As the full moon began to rise and its reflection sparkled over the ocean, the intrepid scientists geared up and rolled overboard into the darkness below. Many years of research soon paid off, as it was not long before the first signs of coral spawn were spotted: egg-and-sperm bundles floating in the water column at first, and then bundles being expelled from the polyps of different coral colonies. On this particular night, as the stars seemed to align in the milky way above, it was ironic that the hard coral Galaxea was recorded spawning, it’s thousands of egg bundles reflecting in the torch light, mirroring the stars above. Other corals such as Acropora, were also broody and in the process of releasing eggs and sperm. Witnessing and recording corals spawning underwater for the first time was an exciting way of celebrating the Coral Biodiversity and Ecology team’s 30th anniversary.

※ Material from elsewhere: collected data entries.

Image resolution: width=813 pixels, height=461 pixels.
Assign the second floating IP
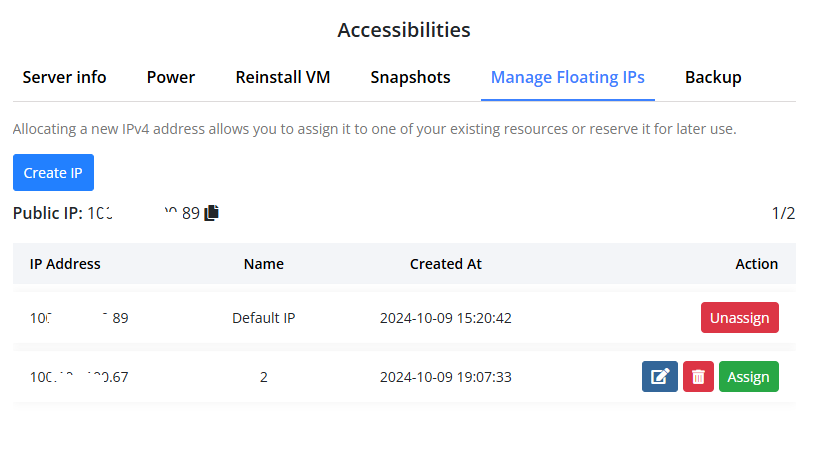(748, 377)
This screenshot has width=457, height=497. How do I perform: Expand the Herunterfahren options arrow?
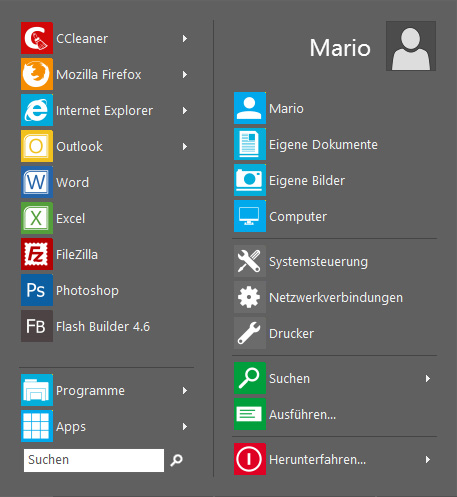click(x=428, y=460)
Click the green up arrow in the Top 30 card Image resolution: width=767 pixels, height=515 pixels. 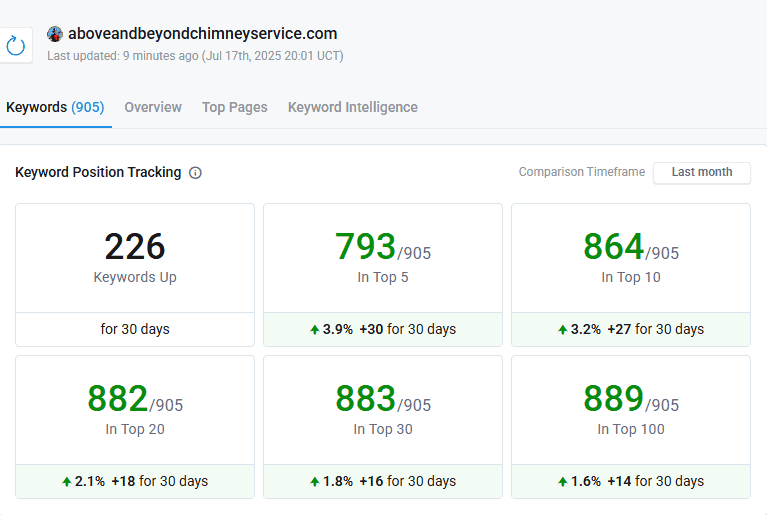click(315, 482)
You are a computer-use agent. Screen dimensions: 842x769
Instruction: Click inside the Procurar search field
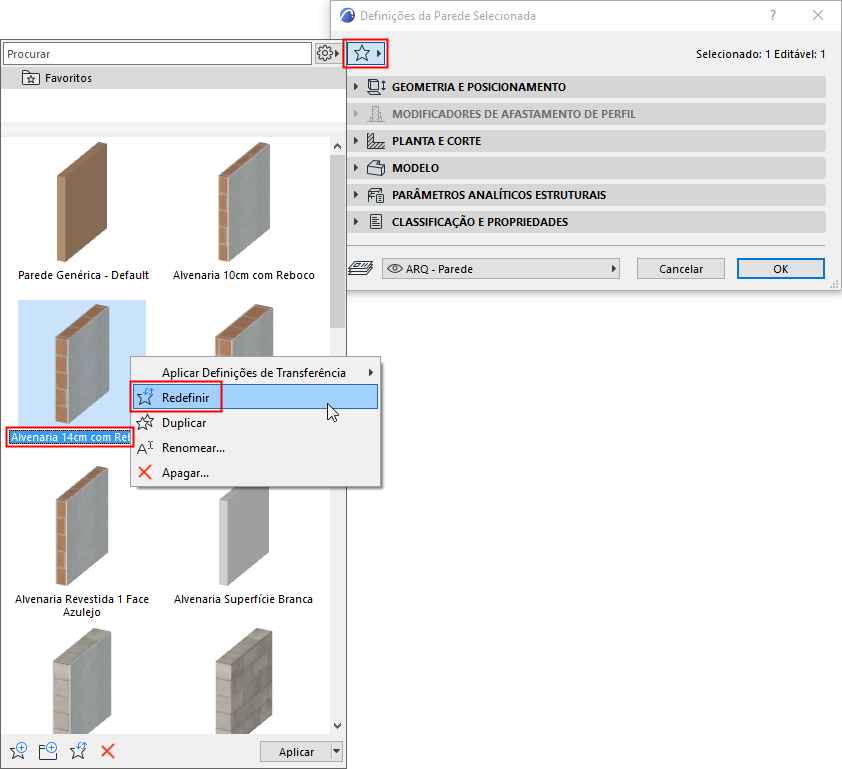pos(150,51)
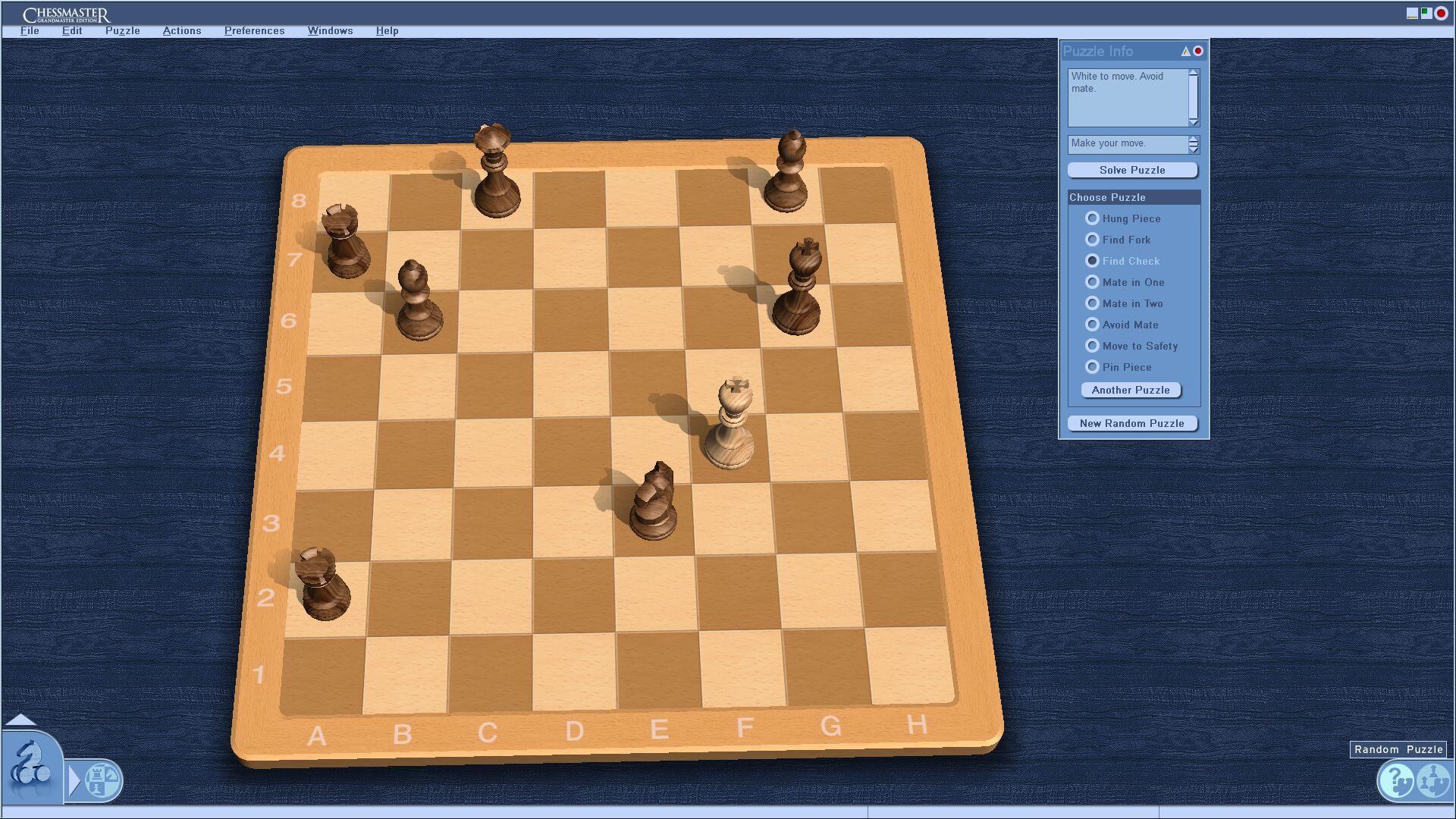This screenshot has height=819, width=1456.
Task: Select the Mate in One puzzle type
Action: 1091,282
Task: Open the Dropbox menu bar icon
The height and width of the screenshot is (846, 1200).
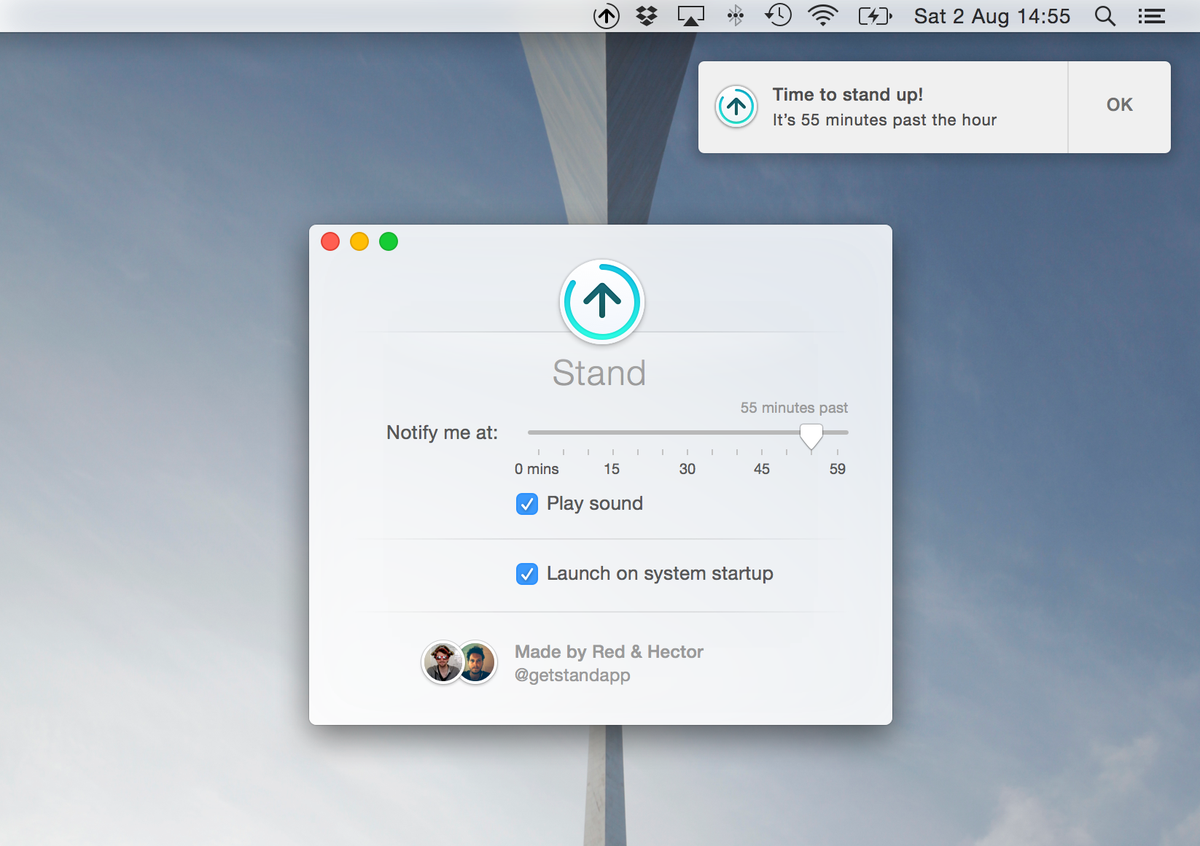Action: point(646,16)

The coral reefs of Sodwana Bay are unique in being the southern-most coral reefs on the African continent. The southward flow of tropical water bathes these reefs in warm clear waters, allowing corals to thrive at this high latitude. These factors have created excellent conditions for luxuriant growth of over 100 different species of corals on the ancient submarine fossilized dunes. When these reefs were discovered in the 1970s, it was thought that they were too far south and marginal to allow for sexual reproduction of corals and it was postulated that the coral communities were dependant on larvae floating southward from Mozambique. Thirty years of research on these reefs by ORI has, however, shown that corals at Sodwana Bay do indeed spawn and exist as self-sustaining populations that are supplemented by larvae from further north. In more tropical regions, such as on the Great Barrier Reef, coral spawning events can be so massive that the slicks of eggs and sperm on the ocean surface can be seen from space!